A group of 22 towns in Western Massachusetts have formalized a cooperative effort to bring fiber-optic, high-speed Internet access to their rural communities.
It took more than a year to set up WiredWest, a cooperative entity that can issue municipal bonds to finance the project.
"It has been a long, complex endeavor to create the legal structure that allows multiple towns to work together as a cooperative," said Monica Webb, chairwoman of WiredWest. "We had to provide that structure for the cooperative to be able to offer Internet and telecommunications service in Massachusetts, and enable the co-op to finance the network using low-cost financing sources."
The issuance of low-cost municipal bonds are essential to the financing formula that will fund the installation of a fiber-optic network. The network is estimated to cost in excess of $50 million.
Egremont, Great Barrington, Monterey, New Marlborough, Otis, Peru, Sandisfield, Washington and West Stockbridge are the Berkshire County towns participating in WiredWest.
In Franklin County, the member towns are Ashfield, Charlemont, Conway, Heath, New Salem, Rowe, Shutesbury, Warwick and Wendell. The cooperative includes the Hampshire County towns of Cummington, Heath, Middlefield and Plainfield. The Hampden County town of Chester is also on board.
Eighteen other communities -- including the Berkshire towns of Becket, Mount Washington, Savoy, Alford, Hinsdale and New Ashford -- are going through the process to join, Webb said.
Now that the co-op has been established, she added, detailed engineering can begin, grants can be sought, and the financing effort can start.
WiredWest would need about 30 percent of its potential 30,000 subscribers for the effort to break even, according to Webb.

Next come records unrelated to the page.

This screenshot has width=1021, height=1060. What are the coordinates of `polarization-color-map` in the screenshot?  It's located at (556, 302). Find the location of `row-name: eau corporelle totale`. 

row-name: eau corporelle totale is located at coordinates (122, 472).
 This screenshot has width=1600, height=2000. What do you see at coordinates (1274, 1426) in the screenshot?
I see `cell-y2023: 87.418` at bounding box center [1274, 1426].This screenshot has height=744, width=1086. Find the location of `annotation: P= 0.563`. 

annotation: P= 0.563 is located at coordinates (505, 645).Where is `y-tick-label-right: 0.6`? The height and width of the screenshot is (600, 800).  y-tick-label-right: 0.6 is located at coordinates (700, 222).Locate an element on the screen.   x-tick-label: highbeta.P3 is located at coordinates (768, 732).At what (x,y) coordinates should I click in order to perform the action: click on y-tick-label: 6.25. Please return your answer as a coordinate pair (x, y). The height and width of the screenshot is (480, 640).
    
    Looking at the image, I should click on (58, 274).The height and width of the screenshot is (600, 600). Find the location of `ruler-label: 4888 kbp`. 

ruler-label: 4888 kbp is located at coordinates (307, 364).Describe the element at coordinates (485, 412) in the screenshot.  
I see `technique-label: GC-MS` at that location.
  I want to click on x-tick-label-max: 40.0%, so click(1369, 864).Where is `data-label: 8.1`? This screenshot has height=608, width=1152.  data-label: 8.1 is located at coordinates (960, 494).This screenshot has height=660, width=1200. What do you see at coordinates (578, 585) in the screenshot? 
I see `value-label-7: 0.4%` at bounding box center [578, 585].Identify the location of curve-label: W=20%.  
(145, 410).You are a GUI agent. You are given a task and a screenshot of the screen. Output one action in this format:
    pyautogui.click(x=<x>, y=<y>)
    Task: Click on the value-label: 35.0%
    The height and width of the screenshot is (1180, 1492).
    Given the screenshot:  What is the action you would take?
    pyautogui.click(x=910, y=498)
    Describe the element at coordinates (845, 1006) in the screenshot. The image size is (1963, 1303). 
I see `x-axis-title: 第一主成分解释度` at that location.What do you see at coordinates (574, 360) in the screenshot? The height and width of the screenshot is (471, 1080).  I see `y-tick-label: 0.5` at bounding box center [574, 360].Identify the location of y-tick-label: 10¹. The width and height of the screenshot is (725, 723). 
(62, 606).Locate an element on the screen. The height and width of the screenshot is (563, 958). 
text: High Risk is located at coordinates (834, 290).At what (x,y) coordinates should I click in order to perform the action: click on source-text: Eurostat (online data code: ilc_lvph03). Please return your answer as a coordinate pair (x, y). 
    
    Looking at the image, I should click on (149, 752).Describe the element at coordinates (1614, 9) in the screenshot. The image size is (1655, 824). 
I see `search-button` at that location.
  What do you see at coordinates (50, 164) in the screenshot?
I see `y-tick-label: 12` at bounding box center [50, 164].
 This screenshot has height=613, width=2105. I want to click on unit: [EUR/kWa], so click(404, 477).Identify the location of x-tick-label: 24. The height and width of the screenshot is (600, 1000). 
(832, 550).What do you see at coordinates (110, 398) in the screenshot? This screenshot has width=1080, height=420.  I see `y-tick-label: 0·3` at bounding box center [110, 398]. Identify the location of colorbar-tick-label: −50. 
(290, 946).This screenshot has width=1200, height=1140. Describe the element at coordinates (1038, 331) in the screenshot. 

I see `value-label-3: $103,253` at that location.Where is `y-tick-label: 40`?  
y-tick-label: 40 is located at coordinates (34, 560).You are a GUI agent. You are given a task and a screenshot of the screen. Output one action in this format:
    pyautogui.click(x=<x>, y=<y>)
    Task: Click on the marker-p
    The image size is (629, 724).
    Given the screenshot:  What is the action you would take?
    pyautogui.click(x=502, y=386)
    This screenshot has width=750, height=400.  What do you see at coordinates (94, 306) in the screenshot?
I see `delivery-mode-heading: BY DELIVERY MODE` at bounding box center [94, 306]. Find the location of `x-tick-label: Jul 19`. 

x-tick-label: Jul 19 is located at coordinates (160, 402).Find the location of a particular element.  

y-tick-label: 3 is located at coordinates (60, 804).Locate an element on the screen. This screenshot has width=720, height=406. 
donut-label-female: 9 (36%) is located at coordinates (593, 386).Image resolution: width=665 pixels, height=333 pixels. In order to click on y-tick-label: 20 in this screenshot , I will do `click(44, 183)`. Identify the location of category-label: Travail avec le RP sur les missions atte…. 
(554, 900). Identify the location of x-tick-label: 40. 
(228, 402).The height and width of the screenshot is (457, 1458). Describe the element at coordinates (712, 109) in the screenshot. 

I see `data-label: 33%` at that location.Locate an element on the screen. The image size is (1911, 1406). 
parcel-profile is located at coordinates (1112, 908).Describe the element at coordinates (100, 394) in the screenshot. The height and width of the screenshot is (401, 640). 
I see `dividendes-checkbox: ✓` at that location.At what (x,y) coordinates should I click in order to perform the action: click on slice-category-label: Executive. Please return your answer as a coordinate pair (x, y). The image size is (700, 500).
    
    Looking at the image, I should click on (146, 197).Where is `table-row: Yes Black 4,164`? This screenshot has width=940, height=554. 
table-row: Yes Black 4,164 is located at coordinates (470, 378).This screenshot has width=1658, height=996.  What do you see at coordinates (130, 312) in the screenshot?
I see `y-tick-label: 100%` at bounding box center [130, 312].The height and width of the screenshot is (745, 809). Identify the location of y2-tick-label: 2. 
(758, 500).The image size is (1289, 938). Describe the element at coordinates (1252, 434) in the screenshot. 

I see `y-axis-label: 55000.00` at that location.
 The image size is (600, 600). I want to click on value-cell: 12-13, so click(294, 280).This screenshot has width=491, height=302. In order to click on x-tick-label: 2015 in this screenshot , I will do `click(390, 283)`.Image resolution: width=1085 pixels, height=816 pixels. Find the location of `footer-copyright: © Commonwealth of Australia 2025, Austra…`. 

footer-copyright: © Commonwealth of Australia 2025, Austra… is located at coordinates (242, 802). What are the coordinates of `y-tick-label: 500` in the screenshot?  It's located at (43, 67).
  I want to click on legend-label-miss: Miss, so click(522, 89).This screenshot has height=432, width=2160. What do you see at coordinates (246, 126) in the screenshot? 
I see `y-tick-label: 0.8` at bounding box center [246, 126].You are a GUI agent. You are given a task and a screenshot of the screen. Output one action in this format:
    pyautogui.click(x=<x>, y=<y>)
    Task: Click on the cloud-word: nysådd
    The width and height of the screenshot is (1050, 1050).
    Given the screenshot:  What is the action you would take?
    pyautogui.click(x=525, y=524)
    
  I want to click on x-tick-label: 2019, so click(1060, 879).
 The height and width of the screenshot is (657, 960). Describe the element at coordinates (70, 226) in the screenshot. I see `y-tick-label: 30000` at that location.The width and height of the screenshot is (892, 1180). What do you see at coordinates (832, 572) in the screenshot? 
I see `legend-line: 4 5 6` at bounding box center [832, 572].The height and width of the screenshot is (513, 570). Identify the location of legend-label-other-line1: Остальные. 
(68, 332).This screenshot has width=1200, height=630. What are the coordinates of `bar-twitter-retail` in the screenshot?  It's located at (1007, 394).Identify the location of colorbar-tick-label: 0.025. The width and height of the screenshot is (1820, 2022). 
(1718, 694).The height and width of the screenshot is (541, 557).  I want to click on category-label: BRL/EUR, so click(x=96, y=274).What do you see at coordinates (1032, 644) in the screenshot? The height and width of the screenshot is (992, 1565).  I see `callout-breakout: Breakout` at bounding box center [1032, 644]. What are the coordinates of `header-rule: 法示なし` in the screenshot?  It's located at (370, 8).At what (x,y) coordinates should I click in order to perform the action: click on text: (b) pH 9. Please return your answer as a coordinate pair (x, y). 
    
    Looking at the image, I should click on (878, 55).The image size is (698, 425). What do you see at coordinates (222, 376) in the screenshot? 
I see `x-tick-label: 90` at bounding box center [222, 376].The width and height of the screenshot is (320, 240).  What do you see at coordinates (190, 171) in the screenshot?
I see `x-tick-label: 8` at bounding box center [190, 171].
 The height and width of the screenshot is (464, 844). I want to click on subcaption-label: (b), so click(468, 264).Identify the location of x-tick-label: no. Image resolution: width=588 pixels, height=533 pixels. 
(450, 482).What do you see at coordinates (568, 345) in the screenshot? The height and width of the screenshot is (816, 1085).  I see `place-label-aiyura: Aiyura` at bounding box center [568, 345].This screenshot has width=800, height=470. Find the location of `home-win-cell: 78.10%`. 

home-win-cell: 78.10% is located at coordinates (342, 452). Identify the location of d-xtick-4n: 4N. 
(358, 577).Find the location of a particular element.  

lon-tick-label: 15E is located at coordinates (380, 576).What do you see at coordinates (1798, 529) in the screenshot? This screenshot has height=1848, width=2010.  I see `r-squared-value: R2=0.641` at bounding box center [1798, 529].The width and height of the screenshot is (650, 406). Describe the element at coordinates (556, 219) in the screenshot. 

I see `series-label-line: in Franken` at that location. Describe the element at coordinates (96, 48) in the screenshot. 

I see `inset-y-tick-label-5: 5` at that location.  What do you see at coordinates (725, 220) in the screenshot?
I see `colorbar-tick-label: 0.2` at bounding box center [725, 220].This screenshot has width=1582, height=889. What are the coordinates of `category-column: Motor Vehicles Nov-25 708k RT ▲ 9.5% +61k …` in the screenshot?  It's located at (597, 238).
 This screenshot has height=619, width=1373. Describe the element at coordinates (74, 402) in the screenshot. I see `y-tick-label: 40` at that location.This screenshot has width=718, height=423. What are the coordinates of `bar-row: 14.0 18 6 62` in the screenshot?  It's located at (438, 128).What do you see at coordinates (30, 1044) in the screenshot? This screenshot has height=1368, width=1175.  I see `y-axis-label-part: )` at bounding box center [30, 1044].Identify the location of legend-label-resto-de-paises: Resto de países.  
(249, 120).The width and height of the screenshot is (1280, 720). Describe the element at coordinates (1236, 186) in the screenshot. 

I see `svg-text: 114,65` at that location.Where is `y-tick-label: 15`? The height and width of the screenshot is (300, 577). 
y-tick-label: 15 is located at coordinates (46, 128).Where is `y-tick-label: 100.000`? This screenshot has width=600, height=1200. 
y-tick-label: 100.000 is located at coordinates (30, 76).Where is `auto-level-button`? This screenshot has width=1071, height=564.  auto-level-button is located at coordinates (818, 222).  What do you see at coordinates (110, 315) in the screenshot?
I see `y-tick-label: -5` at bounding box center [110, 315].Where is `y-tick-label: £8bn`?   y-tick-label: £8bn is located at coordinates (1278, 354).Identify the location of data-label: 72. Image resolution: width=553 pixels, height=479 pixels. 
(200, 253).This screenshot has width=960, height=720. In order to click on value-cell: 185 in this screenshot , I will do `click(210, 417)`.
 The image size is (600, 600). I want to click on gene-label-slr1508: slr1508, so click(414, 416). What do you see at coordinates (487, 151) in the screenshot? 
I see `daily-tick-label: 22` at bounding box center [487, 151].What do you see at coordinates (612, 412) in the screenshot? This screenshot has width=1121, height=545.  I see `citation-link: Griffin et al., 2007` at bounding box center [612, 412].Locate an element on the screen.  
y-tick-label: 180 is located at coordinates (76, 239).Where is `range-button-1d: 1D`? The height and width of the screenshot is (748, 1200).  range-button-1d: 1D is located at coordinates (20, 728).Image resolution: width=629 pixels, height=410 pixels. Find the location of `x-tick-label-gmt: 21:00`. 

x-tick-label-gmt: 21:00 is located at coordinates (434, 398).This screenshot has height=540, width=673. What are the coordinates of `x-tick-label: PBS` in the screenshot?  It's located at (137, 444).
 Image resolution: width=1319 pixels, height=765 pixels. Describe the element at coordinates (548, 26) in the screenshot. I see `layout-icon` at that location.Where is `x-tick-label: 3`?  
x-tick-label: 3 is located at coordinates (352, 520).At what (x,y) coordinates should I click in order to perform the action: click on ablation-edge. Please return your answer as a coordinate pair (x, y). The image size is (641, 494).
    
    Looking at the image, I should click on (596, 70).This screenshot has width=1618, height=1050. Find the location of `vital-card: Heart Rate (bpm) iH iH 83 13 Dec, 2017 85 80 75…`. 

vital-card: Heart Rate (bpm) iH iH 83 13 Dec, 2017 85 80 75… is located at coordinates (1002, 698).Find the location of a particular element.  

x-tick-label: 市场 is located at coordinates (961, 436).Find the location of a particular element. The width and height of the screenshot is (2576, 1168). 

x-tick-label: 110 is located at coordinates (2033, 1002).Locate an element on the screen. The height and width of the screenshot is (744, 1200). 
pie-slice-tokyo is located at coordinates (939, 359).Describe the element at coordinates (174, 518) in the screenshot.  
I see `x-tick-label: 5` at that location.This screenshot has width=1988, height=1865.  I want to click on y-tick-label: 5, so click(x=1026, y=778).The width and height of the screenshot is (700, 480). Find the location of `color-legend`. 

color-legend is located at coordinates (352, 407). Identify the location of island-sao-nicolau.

Nat Karns, director of the Berkshire Regional Planning Commission, has been involved in some of the preliminary meetings of town officials seeking to advance the effort.
"Technically this is doable," Karns said. "And I think this is one of the three or four critically strategic initiatives that can make a real transition of the economy of Western Massachusetts."
The toughest part is still ahead for the fledgling group, he added.
"The primary impediment is going to be finding the financing -- it's the biggest stumbling block," he said. "But I think it's achievable. And these people have shown an incredible determination and have worked hard at it for several years. There is every likelihood they will succeed."
After the financing is secured, Webb said, the fiber-optic lines will be installed in member communities.
The system will link with the Internet trunk line being installed by the state to serve Western Massachusetts. An Internet service provider then will be contracted to provide the service over the new network. Homes and businesses would then subscribe to the service for a fee, which will hopefully generate enough revenue to pay down the debt and maintain the network.
Webb noted that a fiber-optic network is "future proof" because it provides so much speed and bandwidth, allowing it to carry voice, video and data to its customers. As such, it would be a boon to homes, home businesses and offices in rural and remote areas, allowing them to flourish where they hadn't had the capacity to before. Such a scenario could provide a significant boost to the economies of the member towns and the commercial zones nearby.
She said co-op officials are hoping to have at least part of the network operating in 2013.
"The demand for what we're trying to do is overwhelming," said Steve Nelson, a member of the WiredWest executive committee representing the town of Washington. "People in these areas are desperate for high-speed Internet service."
The alternative to WiredWest is to let these areas languish while more populated areas continue to advance technologically and economically, he added.
"Every day we're not doing this we're falling further and further behind," Nelson said. "We can't afford to do that because these areas will be economic dead zones."